LESSON FOUR: If an HTML email asks you to click a link to verify information, view the source to see what is actually going to happen when you click that link!
Want to see another example? Then please review the graphics “Ebay1” and “Ebay2.” You will see that I received an HTML email message telling me they were unable to process “my most recent payment.” Only problem here is that I haven’t bought anything on eBay for roughly three years. It seemed suspicious to me, even though the criminals who wrote this had the audacity to include eBay logos and the ‘trust•e” logo to make me think that it was official. I decided to view the source of this message. As you can see in the second graphic, all the graphics come from eBay, but the login screen goes to http://67.19.186.3. Where the hell is that? I don’t know, but one would think that if all the graphics came from eBay, then the link to the login page would also start with something like https://www.ebay.com instead of directing to a raw IP address.
This is an overview of the current epidemic of phishing. It may seem technical, but all users should attempt to master these skills to protect their personal information.

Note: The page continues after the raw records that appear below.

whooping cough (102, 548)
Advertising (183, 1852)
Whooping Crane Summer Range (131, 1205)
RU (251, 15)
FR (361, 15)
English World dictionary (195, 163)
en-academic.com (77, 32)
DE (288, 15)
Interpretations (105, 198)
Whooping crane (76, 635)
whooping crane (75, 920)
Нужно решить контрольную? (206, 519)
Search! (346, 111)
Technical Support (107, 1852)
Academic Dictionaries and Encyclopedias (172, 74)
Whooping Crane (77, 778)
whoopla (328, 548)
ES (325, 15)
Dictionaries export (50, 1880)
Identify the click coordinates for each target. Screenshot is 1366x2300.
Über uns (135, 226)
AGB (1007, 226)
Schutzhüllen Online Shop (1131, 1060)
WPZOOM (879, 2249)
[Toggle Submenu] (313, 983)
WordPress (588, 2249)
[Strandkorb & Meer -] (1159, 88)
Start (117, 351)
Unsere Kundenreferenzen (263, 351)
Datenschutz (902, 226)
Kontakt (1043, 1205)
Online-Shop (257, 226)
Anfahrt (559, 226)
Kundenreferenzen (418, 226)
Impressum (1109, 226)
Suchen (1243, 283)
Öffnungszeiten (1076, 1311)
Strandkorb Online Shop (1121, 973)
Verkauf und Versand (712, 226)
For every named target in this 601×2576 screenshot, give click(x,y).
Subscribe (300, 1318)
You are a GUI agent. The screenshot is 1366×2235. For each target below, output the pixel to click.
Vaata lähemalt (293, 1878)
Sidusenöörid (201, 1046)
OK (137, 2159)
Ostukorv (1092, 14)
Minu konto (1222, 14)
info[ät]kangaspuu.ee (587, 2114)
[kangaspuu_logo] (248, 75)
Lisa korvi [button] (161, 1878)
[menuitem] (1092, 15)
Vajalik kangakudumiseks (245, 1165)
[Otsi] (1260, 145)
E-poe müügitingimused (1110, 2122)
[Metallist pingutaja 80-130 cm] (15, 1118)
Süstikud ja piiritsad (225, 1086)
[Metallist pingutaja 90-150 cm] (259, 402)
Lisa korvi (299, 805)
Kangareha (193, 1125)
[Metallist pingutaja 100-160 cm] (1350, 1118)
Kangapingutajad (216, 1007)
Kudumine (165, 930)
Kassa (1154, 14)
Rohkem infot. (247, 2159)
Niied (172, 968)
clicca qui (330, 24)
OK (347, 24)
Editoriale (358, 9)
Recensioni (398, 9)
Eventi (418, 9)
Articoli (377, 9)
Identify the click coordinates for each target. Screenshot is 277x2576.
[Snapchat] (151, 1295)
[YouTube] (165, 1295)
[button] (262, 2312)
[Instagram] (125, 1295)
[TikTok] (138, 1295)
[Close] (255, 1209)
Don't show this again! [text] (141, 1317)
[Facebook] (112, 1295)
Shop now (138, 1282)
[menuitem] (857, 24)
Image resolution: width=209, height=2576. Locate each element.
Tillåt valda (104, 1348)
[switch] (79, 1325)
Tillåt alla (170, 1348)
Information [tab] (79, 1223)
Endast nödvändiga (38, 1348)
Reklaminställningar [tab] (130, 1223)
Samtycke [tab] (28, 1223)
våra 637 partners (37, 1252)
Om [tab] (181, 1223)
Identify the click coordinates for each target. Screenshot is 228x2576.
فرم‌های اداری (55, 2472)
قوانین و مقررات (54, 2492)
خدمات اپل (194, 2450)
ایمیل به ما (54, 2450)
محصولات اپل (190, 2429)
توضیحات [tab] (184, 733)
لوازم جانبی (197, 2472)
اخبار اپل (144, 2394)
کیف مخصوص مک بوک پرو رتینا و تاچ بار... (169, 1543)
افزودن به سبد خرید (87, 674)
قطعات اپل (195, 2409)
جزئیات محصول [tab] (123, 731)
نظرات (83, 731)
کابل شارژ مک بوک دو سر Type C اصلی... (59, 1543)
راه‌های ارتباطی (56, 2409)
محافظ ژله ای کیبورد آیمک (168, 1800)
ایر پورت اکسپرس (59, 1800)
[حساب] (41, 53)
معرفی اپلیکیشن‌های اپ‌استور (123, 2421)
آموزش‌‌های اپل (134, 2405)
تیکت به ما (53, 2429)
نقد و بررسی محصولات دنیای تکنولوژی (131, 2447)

What can you do to combat phishing? If you can identify and document phishing attempts, most major web sites have links or departments where you can report security breaches. I have reported phishing attempts to Citibank, PayPal, and eBay. eBay was the most cumbersome, as I had to find my eBay login and login to their site before I could file a report. The others just let me reveal the raw source of the offending message and paste it into a form.
Categorically, if you get a message that just doesn’t seem quite right to you, either investigate it and report the criminal to the appropriate authorities, or take no action and give out no information. If this keeps up, many of us may just decide to conduct our banking by phone or in person, and never type any information into a web site because of the number of scams that are out there.

© 2004 Bill Davies, MacNexus, the Sacramento Macintosh User Group. May be reprinted by any Mac user group with proper attribution.